KATSEYE is a pop girl group that Tiana is clearly devoted to. The party happened on April 17, Tiana’s actual birthday, and Dwayne documented it on Instagram with characteristic enthusiasm.

He posted a tribute on April 20 calling Tiana “our anchor of pure love, joy, crazy humor and always down to put in the work, and step outta the box.” The caption ended with “We love U baby girl. Pinky’s Up.”

The birthday cake was homemade. It had KATSEYE song titles written on it, a fondant replica of the sandwich featured on the cover art for the group’s single “Gnarly,” a sparkly “8” candle and a photo of the KATSEYE members.

Dwayne tagged the post with the hashtag “#HomemadeCake4TheWin,” a detail that says something specific about a man who is reportedly one of the highest-paid actors alive taking the time to make a cake from scratch for his daughter’s KATSEYE party.

This is the actual family life of Dwayne Johnson and Lauren Hashian in April 2026: homemade cakes, KATSEYE parties, and Lauren posting on Instagram Stories to gently inform Facebook that she did not, in fact, have two babies in Miami over the weekend.

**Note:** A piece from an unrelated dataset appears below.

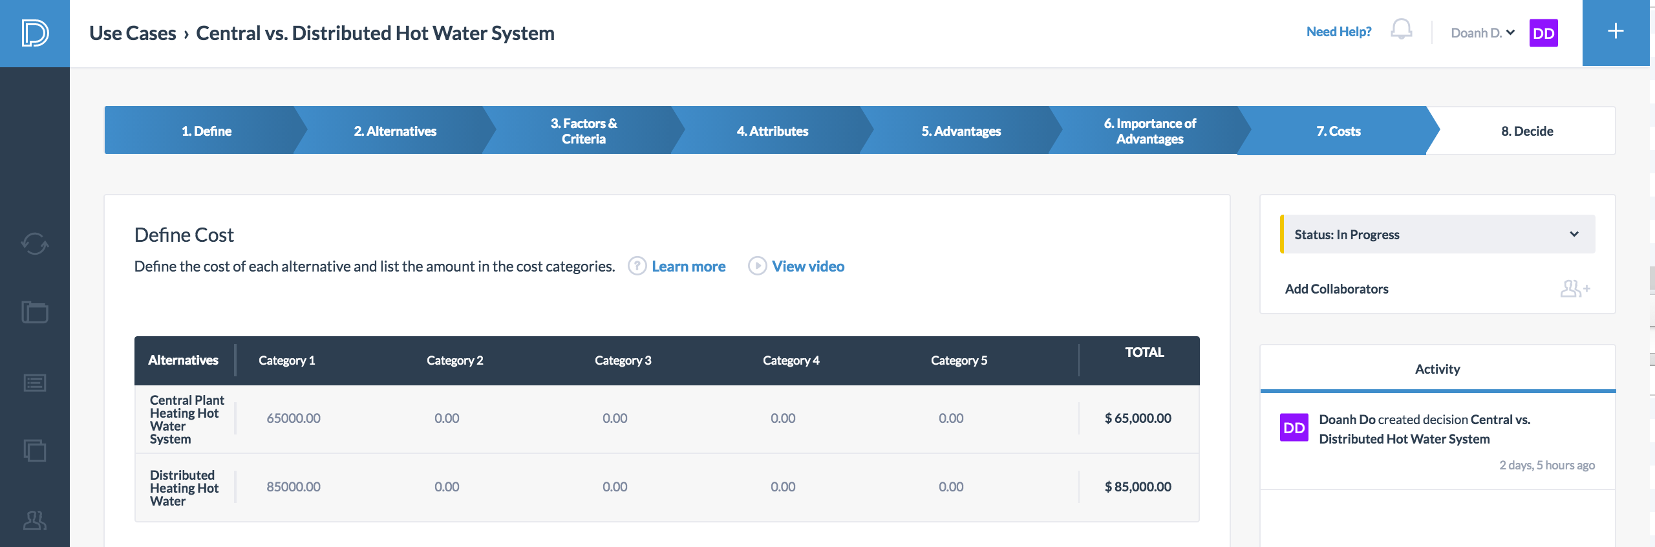This screenshot has width=1655, height=547.
Task: Click Distributed Heating Category 2 cost field
Action: (x=447, y=487)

Fake AI Images And The Impact On Celebrities

The Lauren Hashian situation is a minor and lighthearted example of something that has become a genuine problem for celebrities and the public alike.

Generative AI tools capable of producing photorealistic images of any person in any scenario have become widely accessible and require almost no technical skill to use.

The content produced by these tools spreads through social media platforms, particularly Facebook, which has a large population of older users who may be less familiar with AI-generated media and less skeptical of what they see in their feeds.

Celebrities with large, engaged audiences and recognizable faces are obvious targets because their likenesses produce high engagement when placed in dramatic or surprising scenarios.

Hashian and Johnson fit that profile exactly. The images that circulated were specific enough, a hospital setting, Miami as a named location, both Dwayne and Lauren’s faces, to feel like something that might have actually happened and been photographed.

What actually happened on April 26 was that Lauren Hashian looked at an AI-generated photo of herself supposedly giving birth in Miami and chose to find it funny.

“I thought we’d all enjoy a good Sunday laugh.”

In an information environment where this kind of misinformation is spreading constantly and often gets addressed with frustration or legal threats, her response, two Instagram Stories, a joke about having twins, and no apparent concern, is worth noting as a model for how to handle something that cannot be entirely stopped and can at least occasionally be laughed at.

The family has two daughters, 10 and 8 years old. One of them just had a KATSEYE birthday party with a homemade cake. There were no new babies in Miami.